§ **SUPPLIED ENTRIES**:
■ ■ ■ ■ ■

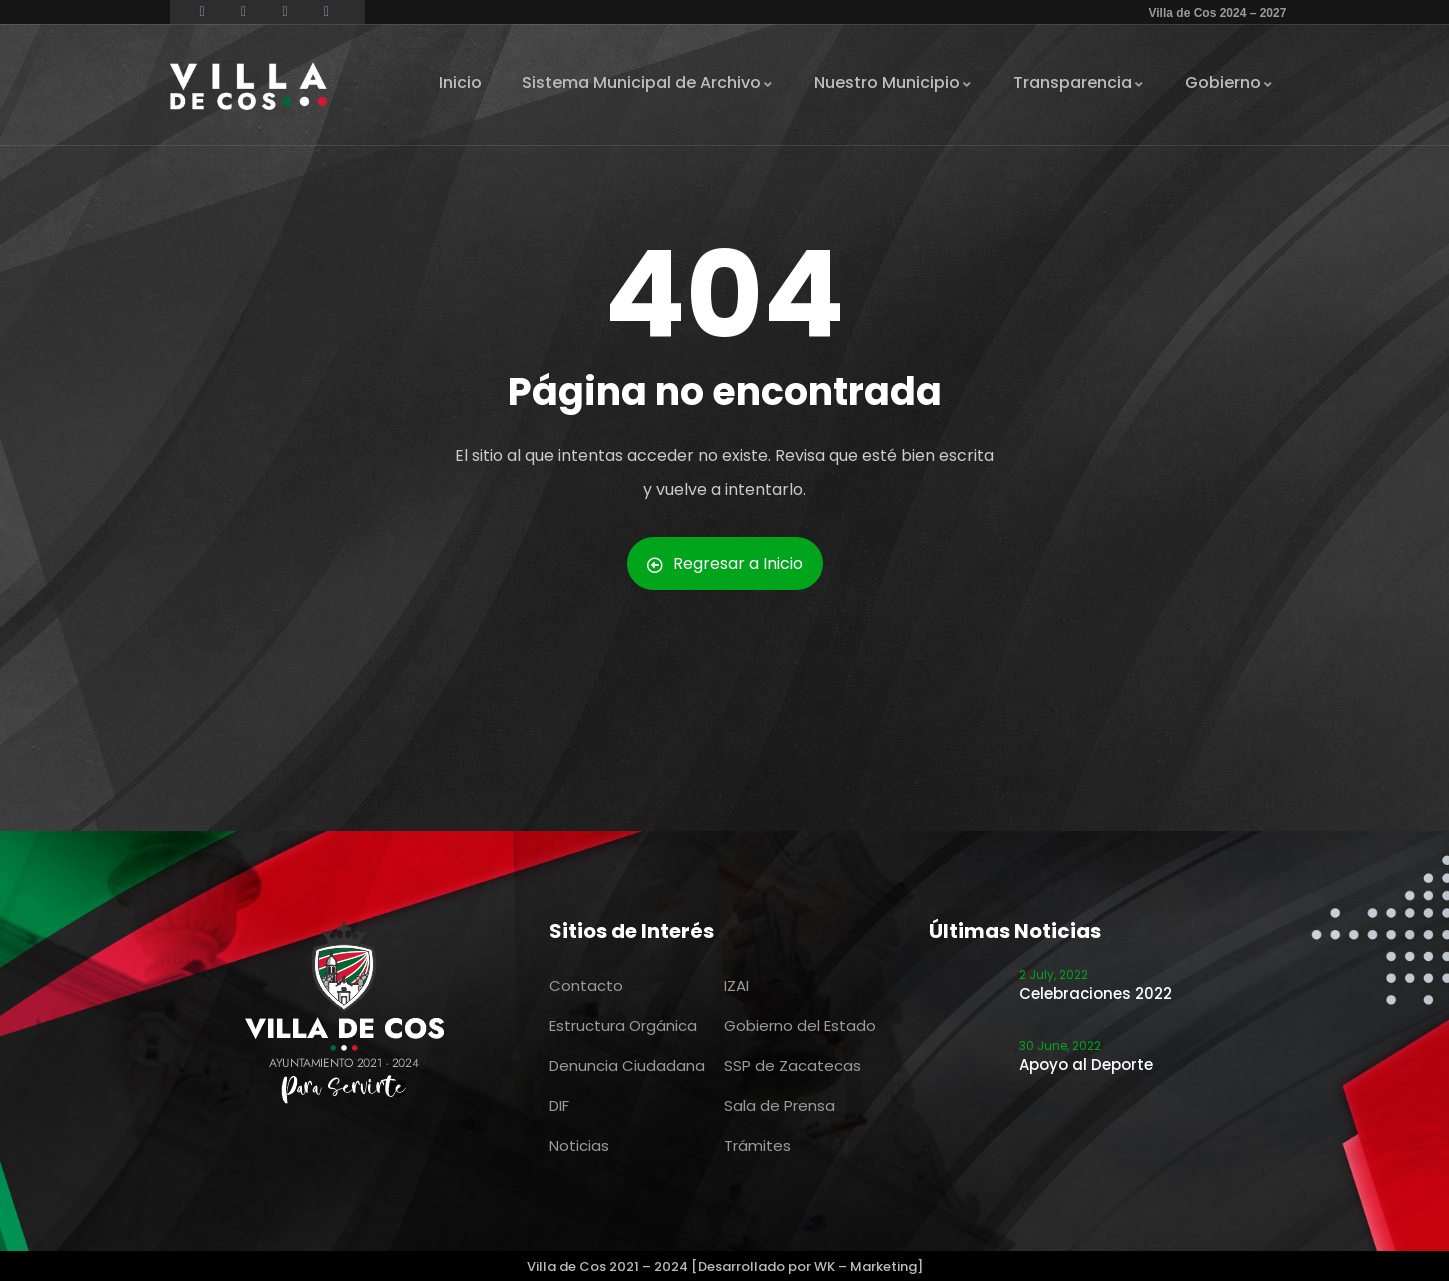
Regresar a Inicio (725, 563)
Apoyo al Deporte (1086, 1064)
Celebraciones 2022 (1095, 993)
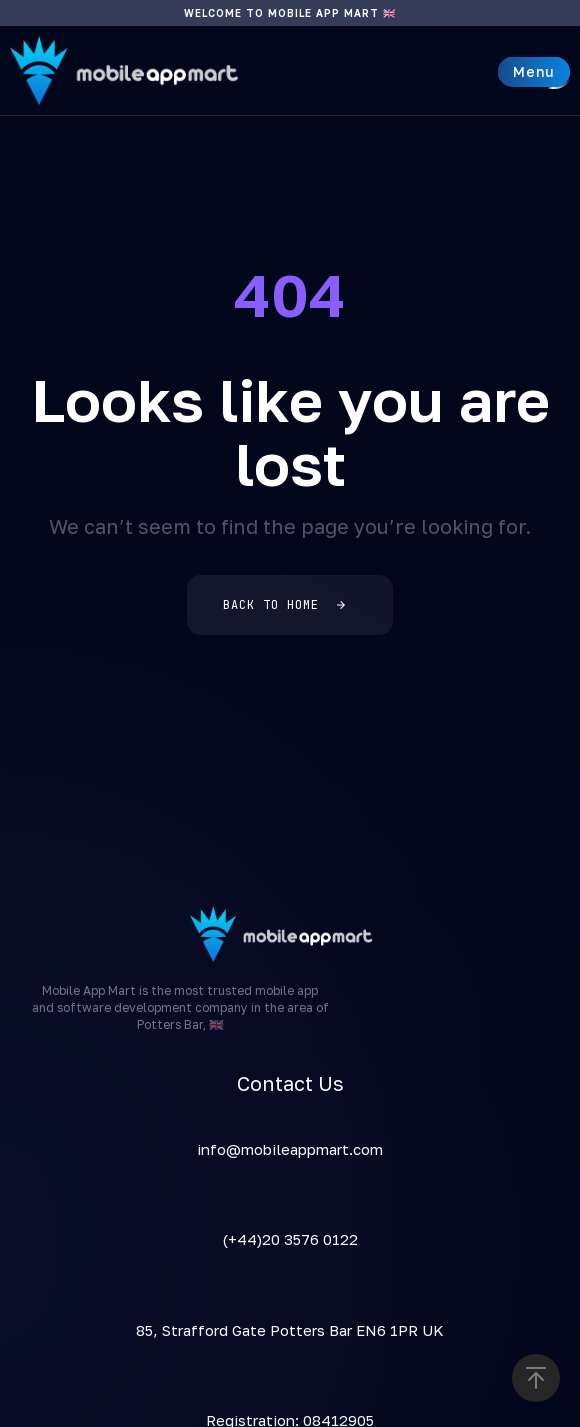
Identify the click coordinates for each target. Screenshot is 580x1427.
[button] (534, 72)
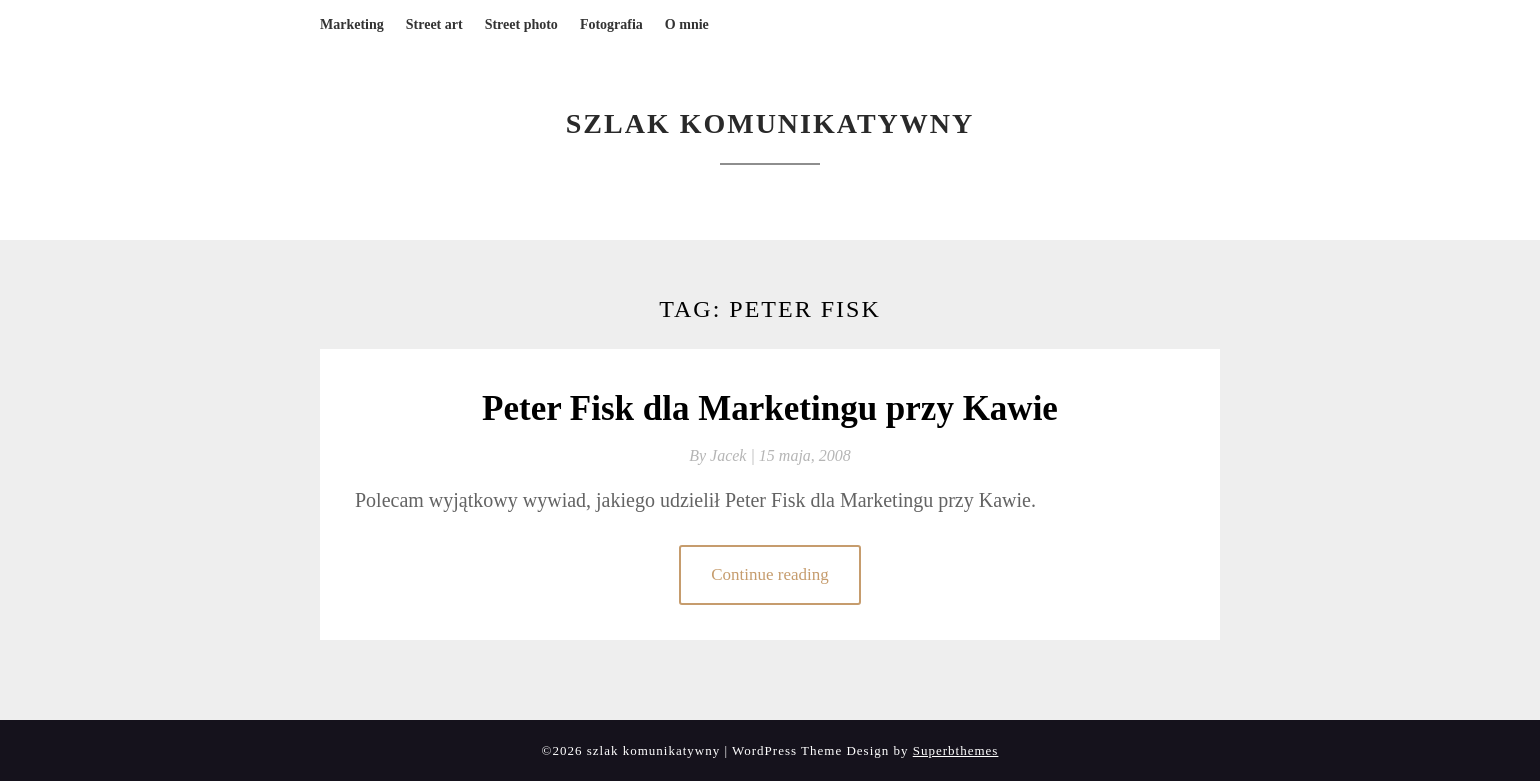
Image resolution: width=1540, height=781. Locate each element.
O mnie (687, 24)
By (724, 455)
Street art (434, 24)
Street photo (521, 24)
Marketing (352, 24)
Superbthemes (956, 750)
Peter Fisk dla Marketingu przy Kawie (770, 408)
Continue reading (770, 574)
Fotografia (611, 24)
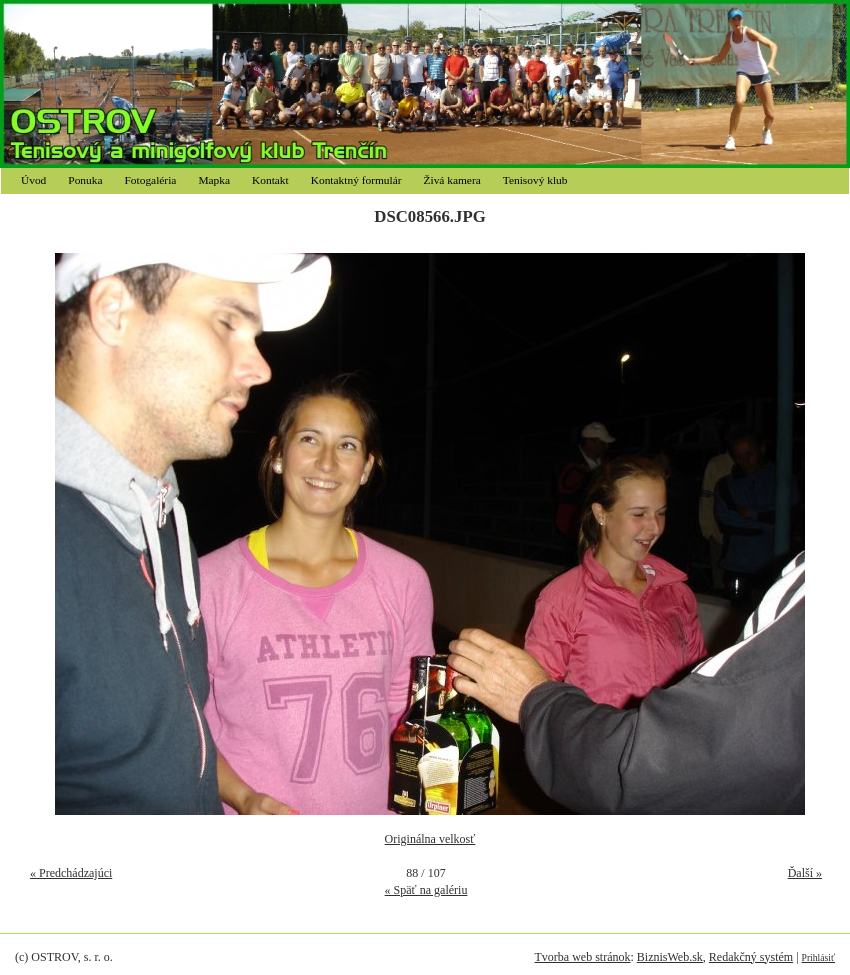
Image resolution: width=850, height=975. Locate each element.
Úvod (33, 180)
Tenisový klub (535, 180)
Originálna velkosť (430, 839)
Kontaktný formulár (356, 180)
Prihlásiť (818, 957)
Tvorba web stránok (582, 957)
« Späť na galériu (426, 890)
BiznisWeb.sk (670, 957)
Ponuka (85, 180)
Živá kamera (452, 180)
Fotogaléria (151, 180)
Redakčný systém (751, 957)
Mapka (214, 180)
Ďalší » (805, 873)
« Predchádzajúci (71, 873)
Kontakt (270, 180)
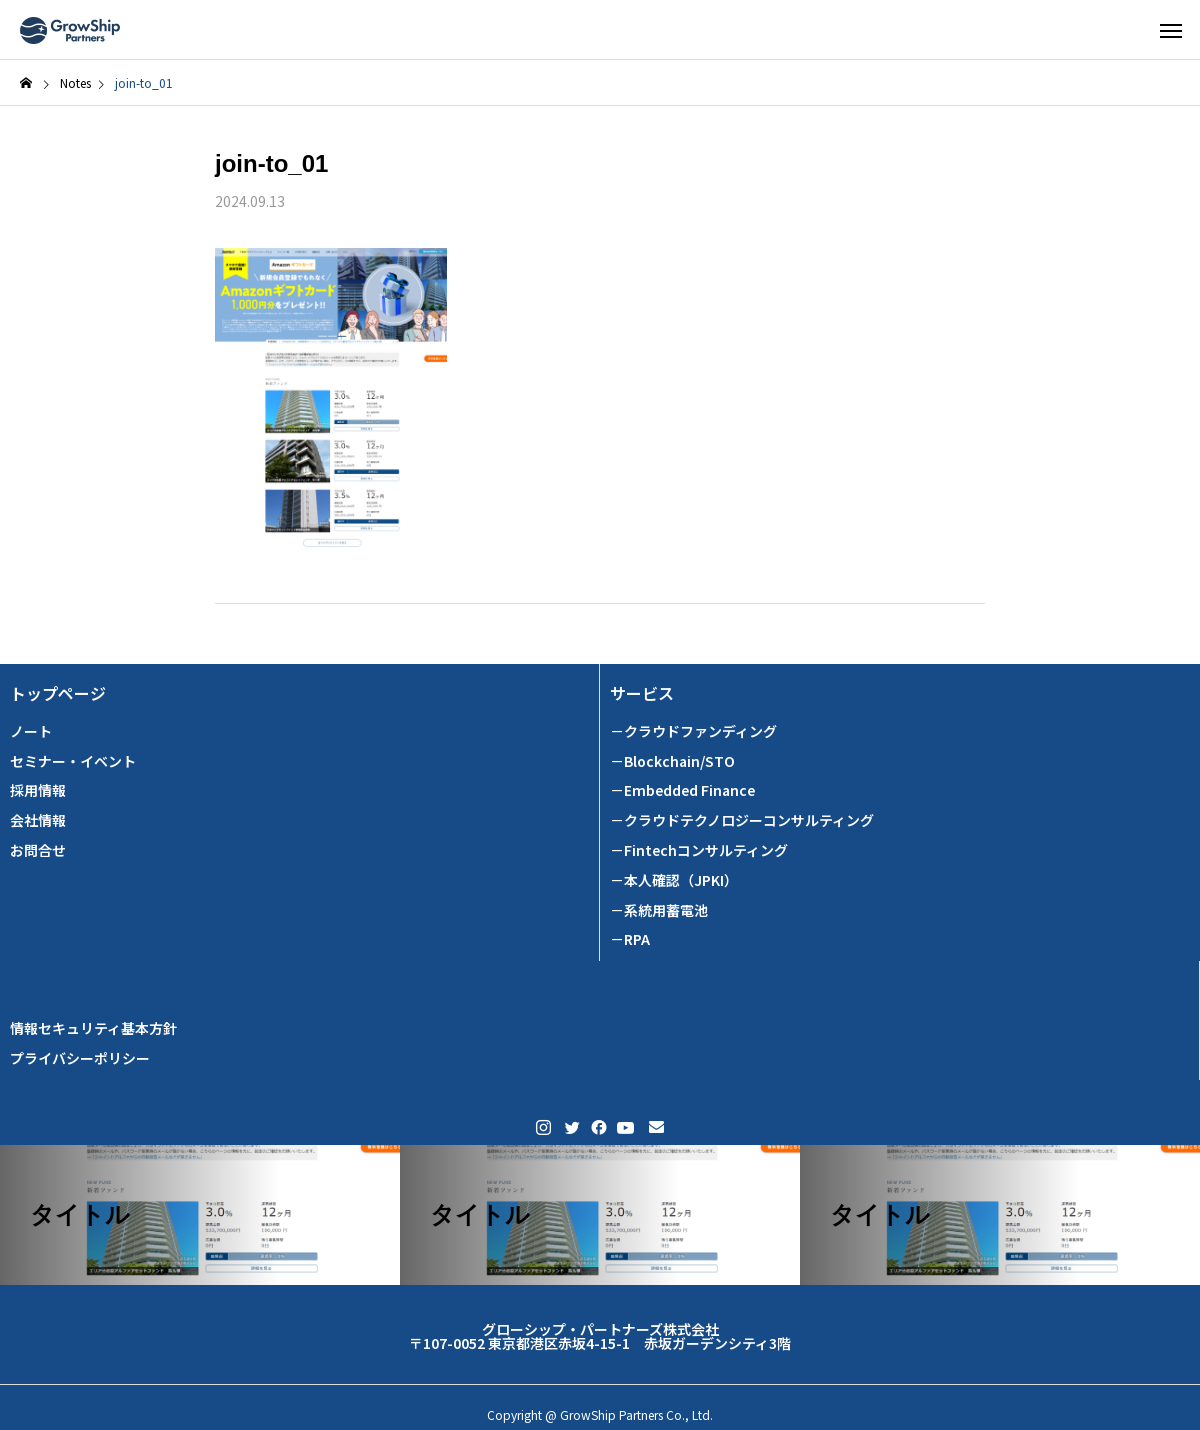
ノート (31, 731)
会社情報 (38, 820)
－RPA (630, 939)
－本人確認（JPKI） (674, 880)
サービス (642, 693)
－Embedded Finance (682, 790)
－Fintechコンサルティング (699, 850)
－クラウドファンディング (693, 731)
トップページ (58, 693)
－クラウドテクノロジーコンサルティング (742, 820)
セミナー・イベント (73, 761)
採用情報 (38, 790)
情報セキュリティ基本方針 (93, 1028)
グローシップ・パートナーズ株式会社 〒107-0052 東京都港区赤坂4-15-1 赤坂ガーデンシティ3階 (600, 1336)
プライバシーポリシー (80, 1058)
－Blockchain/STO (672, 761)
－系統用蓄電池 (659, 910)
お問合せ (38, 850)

■ ■ ■ ■ ■

§ **TASK TO COMPLETE**:
Arrange the rows above as a Markdown table with the columns n and Line, numbering each row in order. Leave out blank lines and the pictures.

§ **EXERCISE SOLUTION**:
| n | Line |
|---|---|
| 1 | Regresar a Inicio (725, 563) |
| 2 | Apoyo al Deporte (1086, 1064) |
| 3 | Celebraciones 2022 (1095, 993) |
| 4 | Identify the click coordinates for each target. Screenshot is 580x1427. |
| 5 | [button] (534, 72) |
| 6 | Image resolution: width=1540, height=781. Locate each element. |
| 7 | O mnie (687, 24) |
| 8 | By (724, 455) |
| 9 | Street art (434, 24) |
| 10 | Street photo (521, 24) |
| 11 | Marketing (352, 24) |
| 12 | Superbthemes (956, 750) |
| 13 | Peter Fisk dla Marketingu przy Kawie (770, 408) |
| 14 | Continue reading (770, 574) |
| 15 | Fotografia (611, 24) |
| 16 | Image resolution: width=850, height=975. Locate each element. |
| 17 | Úvod (33, 180) |
| 18 | Tenisový klub (535, 180) |
| 19 | Originálna velkosť (430, 839) |
| 20 | Kontaktný formulár (356, 180) |
| 21 | Prihlásiť (818, 957) |
| 22 | Tvorba web stránok (582, 957) |
| 23 | « Späť na galériu (426, 890) |
| 24 | BiznisWeb.sk (670, 957) |
| 25 | Ponuka (85, 180) |
| 26 | Živá kamera (452, 180) |
| 27 | Fotogaléria (151, 180) |
| 28 | Redakčný systém (751, 957) |
| 29 | Mapka (214, 180) |
| 30 | Ďalší » (805, 873) |
| 31 | « Predchádzajúci (71, 873) |
| 32 | Kontakt (270, 180) |
| 33 | ノート (31, 731) |
| 34 | 会社情報 (38, 820) |
| 35 | －RPA (630, 939) |
| 36 | －本人確認（JPKI） (674, 880) |
| 37 | サービス (642, 693) |
| 38 | －Embedded Finance (682, 790) |
| 39 | －Fintechコンサルティング (699, 850) |
| 40 | －クラウドファンディング (693, 731) |
| 41 | トップページ (58, 693) |
| 42 | －クラウドテクノロジーコンサルティング (742, 820) |
| 43 | セミナー・イベント (73, 761) |
| 44 | 採用情報 (38, 790) |
| 45 | 情報セキュリティ基本方針 (93, 1028) |
| 46 | グローシップ・パートナーズ株式会社 〒107-0052 東京都港区赤坂4-15-1 赤坂ガーデンシティ3階 (600, 1336) |
| 47 | プライバシーポリシー (80, 1058) |
| 48 | －Blockchain/STO (672, 761) |
| 49 | －系統用蓄電池 (659, 910) |
| 50 | お問合せ (38, 850) |